After the enlightenment of let me call it “good prayer”, I eagerly awaited my chance to try it. Up until today, I’ve been making breakfast and studying the bible (I’m working on a women’s devotional right now) and practicing my ACTS prayer life, quietly in my head. But today, I tried something new. Another suggestion from my mom was to read the Bible out loud and pray out loud… so I did. 

WOW! I have never felt more alive and connected to God as I did this morning. I’ve been trying to apply what I’ve read in the Bible to my life and to recognize Gods character in the scripture so I can descriptively adorn Him during prayer. Praying out loud was like a confirmation to God of how I felt about His creative hand, His love, His guidance, His grace and by the end of praying through Adoration the weirdness of praying out loud to myself was gone. I was free to confess and seek His forgiveness.
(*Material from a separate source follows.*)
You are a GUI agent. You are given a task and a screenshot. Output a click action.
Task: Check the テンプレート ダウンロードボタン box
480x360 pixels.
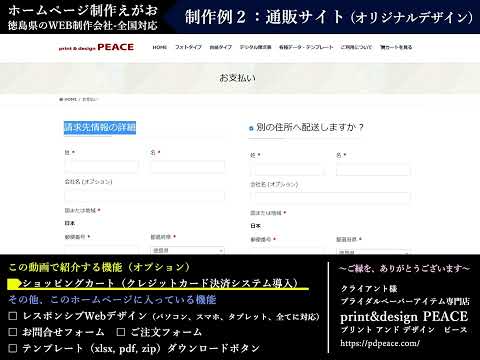pyautogui.click(x=13, y=348)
I thanked Him for where He has brought me today and for people I’m meeting and opportunities He’s bringing into my life. And then, in my supplication, I lost it.

 As my freshly applied make up streaked down my face, I prayed for four specific people in my life. I did not start out praying with them in mind, but I truly believe that through 1 Peter 2 (my readings of the morning) and acknowledging His works in my life and adoring Him with praise, the Spirit led me to pray for four specific people. My heart broke for them in prayer and my mind was made clear of the feelings and love I had for them. I asked God to use me in a new way and to guide me with His desires. It was breath taking (literally that kind of crying) and it was amazing. 
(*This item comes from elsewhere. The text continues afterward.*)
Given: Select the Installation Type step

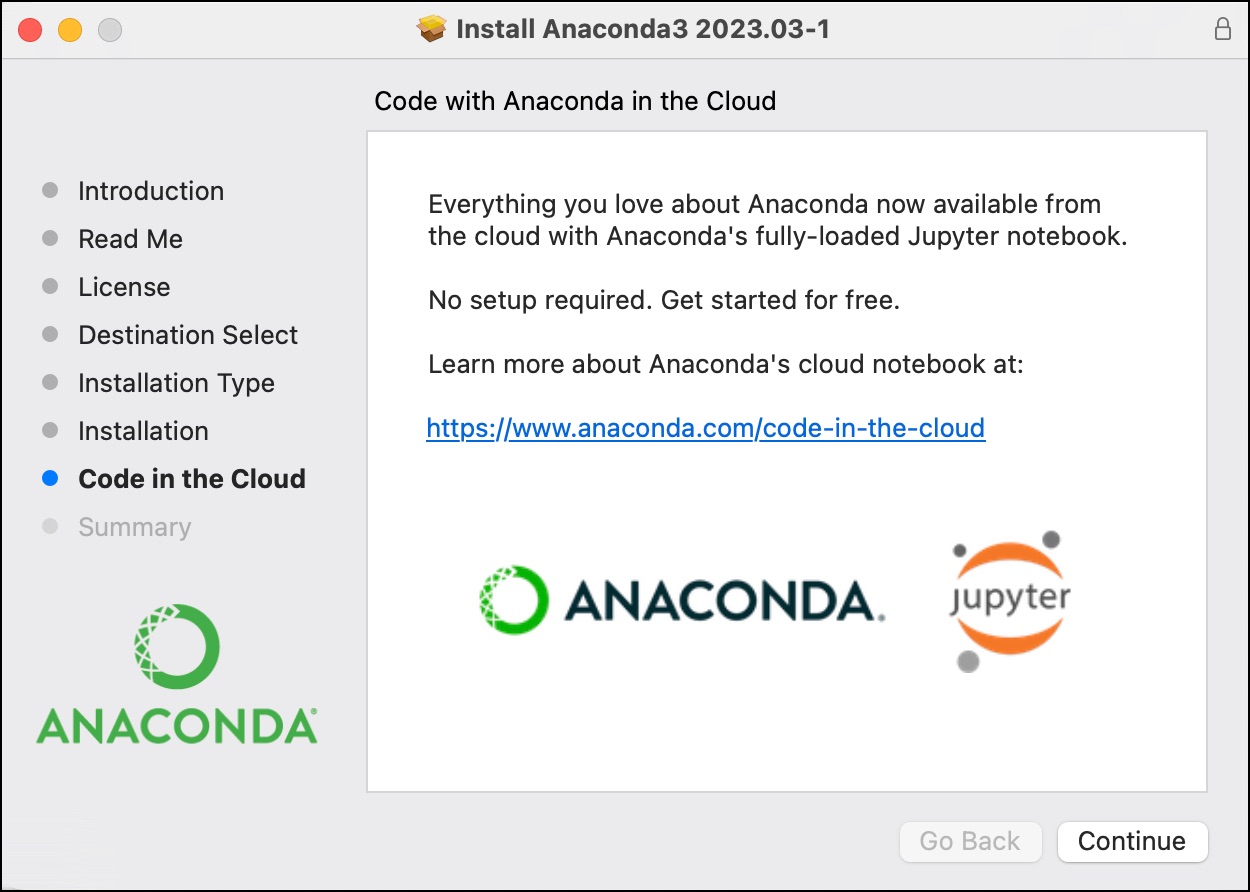Looking at the screenshot, I should pos(176,383).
Shortly after this magnificent prayer, my husband walked in the door. “Have you been crying?” Bryce asked, concerned since me crying hasn’t been an uncommon thing lately. “Yes” I said, “But only because I was praying.” Bryce’s smile only confirmed the happiness I felt. Although, during my prayer I was sad for my loved ones (even now I’m sad just thinking about it), I have never felt so in touch with God before and that brought me a new kind of joy. 

I know this post is long so I’ll end it with this encouragement, learn how to pray. You may not need to say it out loud like I did, but find a way for you to talk to God with no distractions, at least once a day. Don’t forget you can always talk to Him, even if it’s quick shout outs, but don’t forget to show Him respect and give Him the time He deserves. By doing this, I think you too will experience something RAW and beautiful.